Dato che diversi comuni che appartengono ad almeno una di queste due categorie sono anche soci delle società che gestiscono gli impianti dell’intera macro-area, non è improprio affermare che le politiche di smaltimento e trattamento di 104 comuni vengono principalmente decise da coloro che introitano indirettamente dall’erogazione dei relativi servizi: ad esempio, il Comune di Siena detiene quote di Sienambiente, ovvero la società che gestisce il termovalorizzatore di Poggibonsi e gli impianti di Le Cortine (Asciano) e Poggio alla Billa (Abbadia S. Salvatore), mentre quello di Arezzo è socio di Aisa, cioè la società che gestisce l’impianto di San Zeno (Arezzo). Contestualmente, oltre ad occuparsi di smaltimento, sia Sienambiente che Aisa sono anche soci di Sei Toscana e di conseguenze pure i due comuni sopracitati, assieme agli altri che fanno parte delle stesse partecipate, sono sia dentro il soggetto che richiede il servizio, Sei Toscana, sia all’interno della società che lo offre, oltre che all’interno dell’Assemblea dell’Ato che ne convalida le tariffe.

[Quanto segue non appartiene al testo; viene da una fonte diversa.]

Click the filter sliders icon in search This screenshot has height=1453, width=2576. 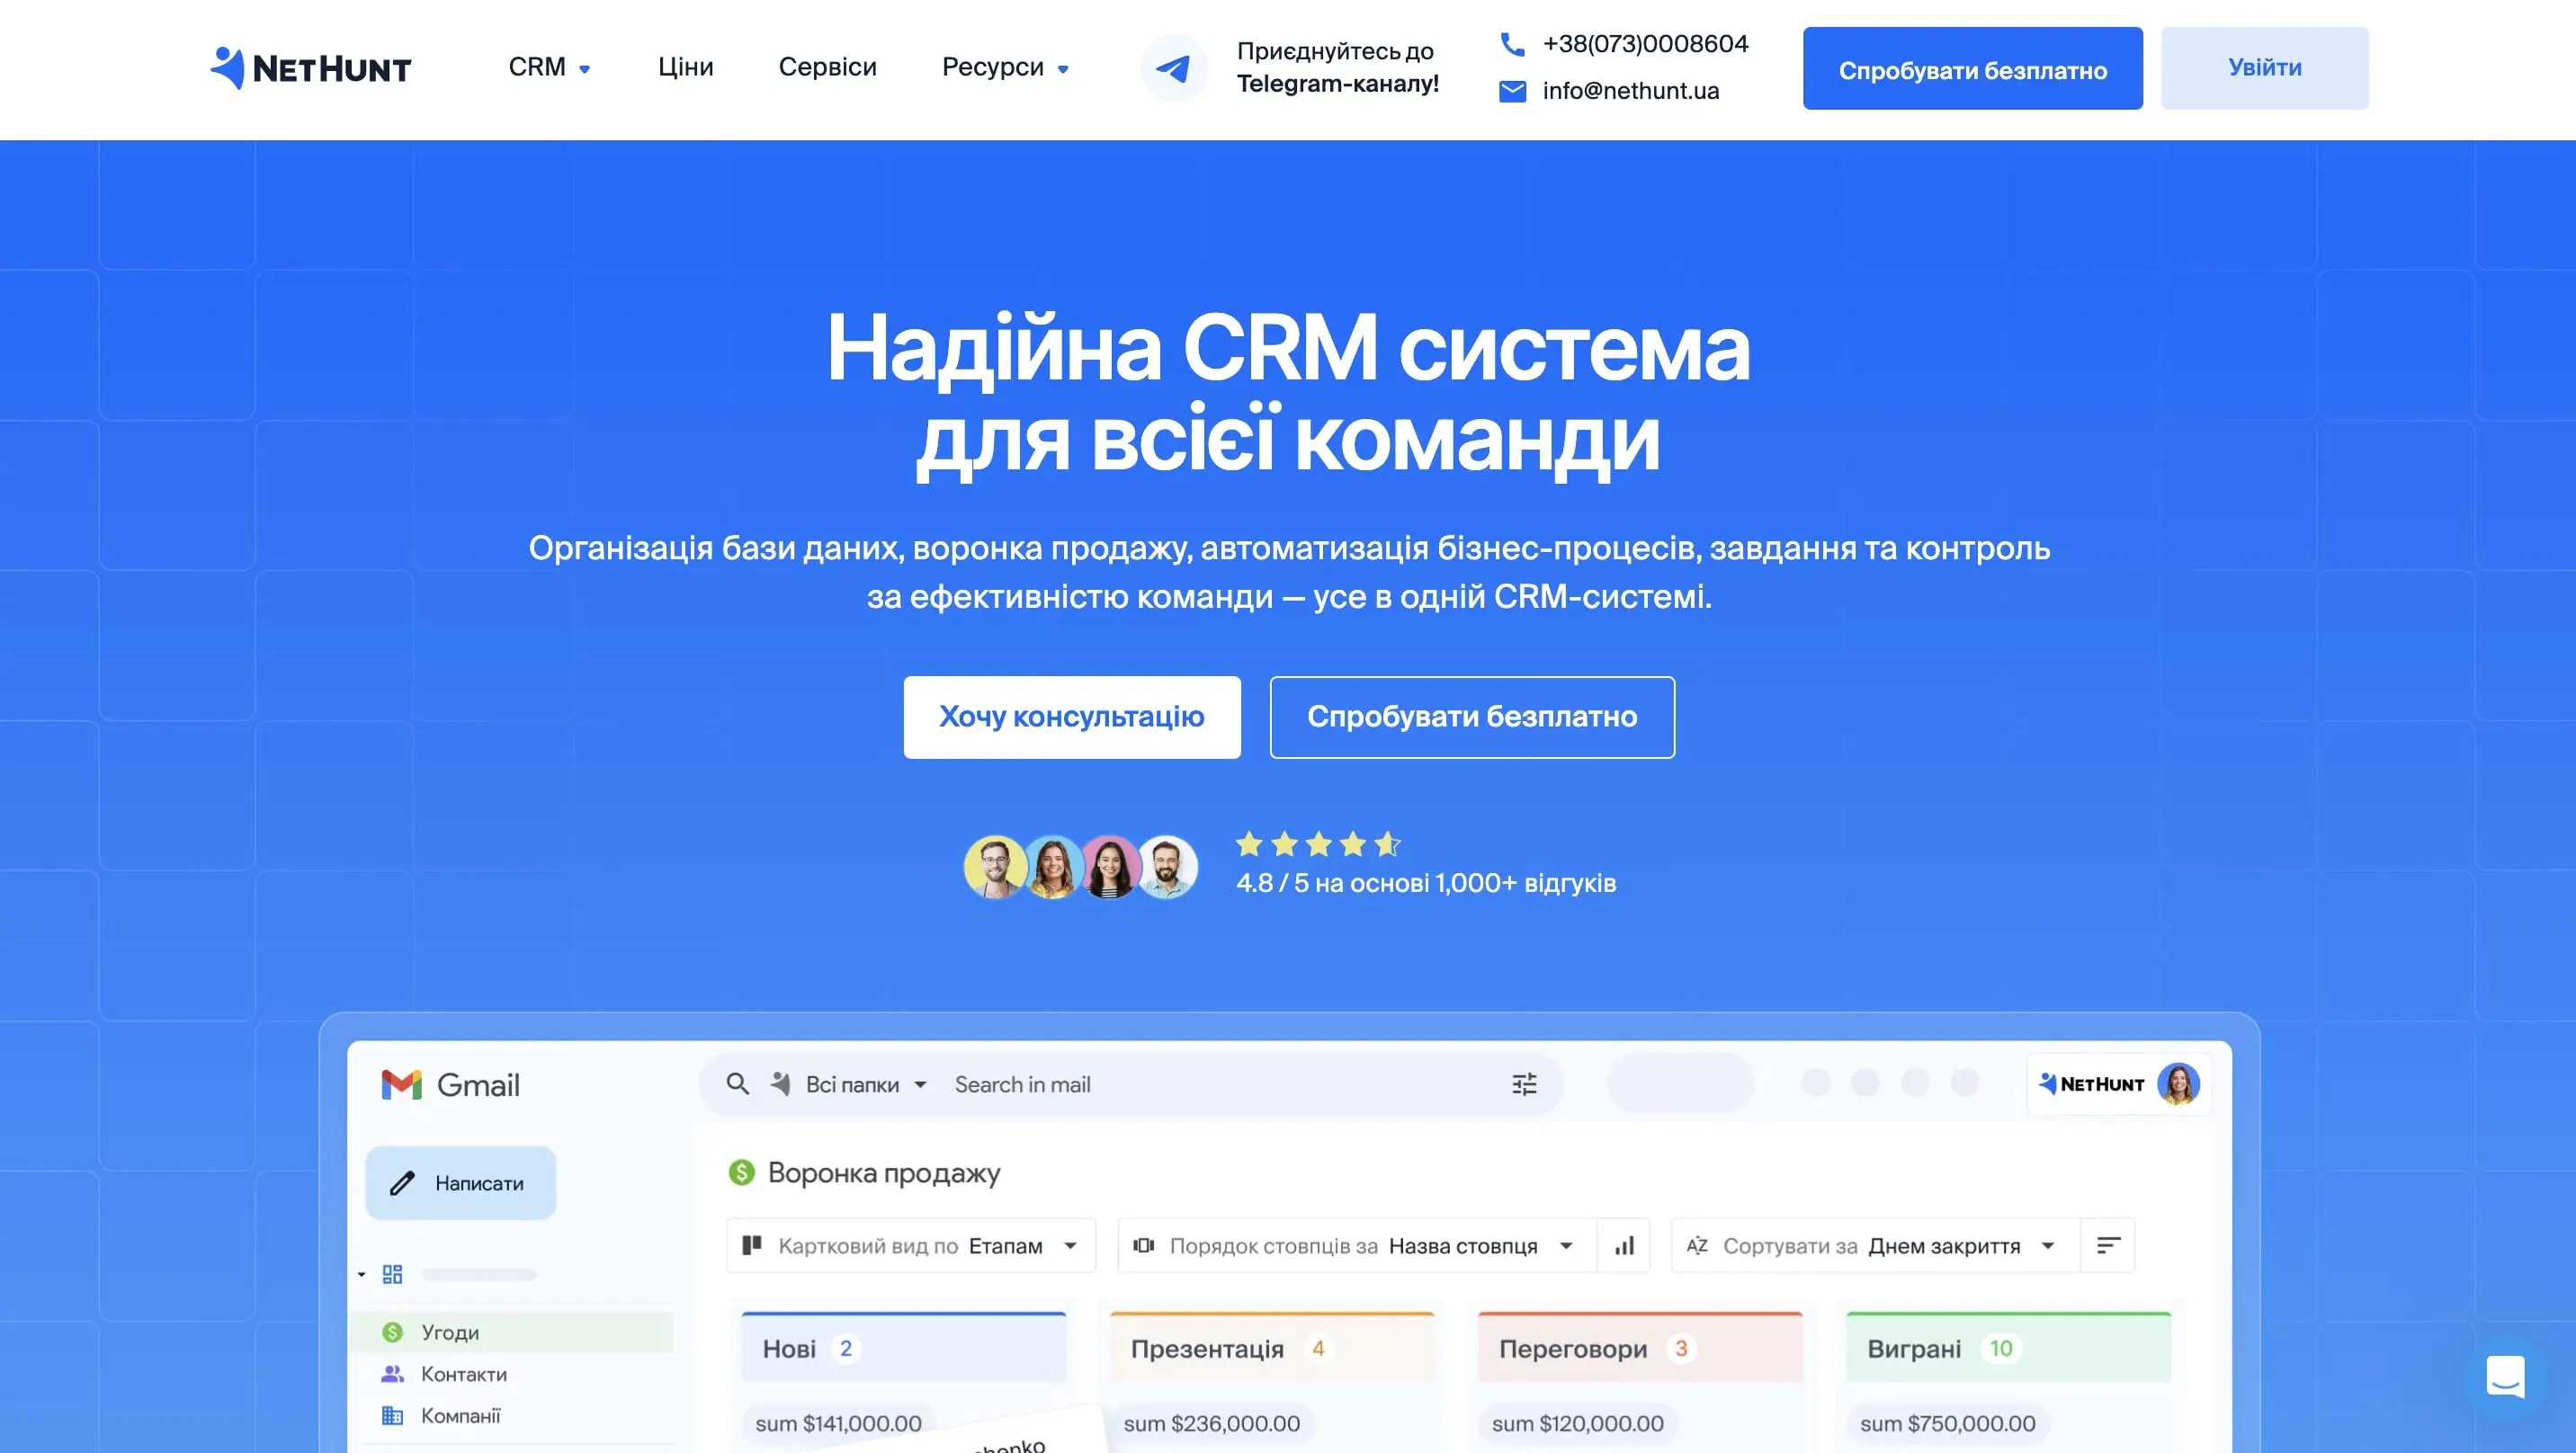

In questo sistema i comuni più piccoli che non hanno impianti non possono dunque fare altro che sottostare passivamente a quanto viene deciso dall’Assemblea dell’Ato e accettare, più o meno di buon grado, piani economici finanziari contenenti voci ed importi che hanno contribuito a definire soltanto in minima parte e senza la possibilità di dare seguito ad intendimenti politici che possano essere in linea con le volontà dei cittadini rappresentati.

Di fronte a questa complessa matassa di scatole cinesi, considerata l’impossibilità per molti comuni di incidere sui processi decisionali, nonché l’esigenza di sgombrare il campo dall’eventuale spettro di un potenziale conflitto d’interessi, sarebbe bastato riformulare l’intero sistema di gestione dei rifiuti incorporandoci dentro anche lo smaltimento. Questo però 10 anni fa – cioè al momento della gara – non è stato previsto ed oggi, nonostante il ciclico riemergere di certe criticità, non si rileva l’effettiva volontà, né dell’ATO, nè delle altre istituzioni pubbliche, di elaborare ed apporre correttivi ad un modello che sin dall’inizio ha avuto una gamba zoppa: quella dello smaltimento.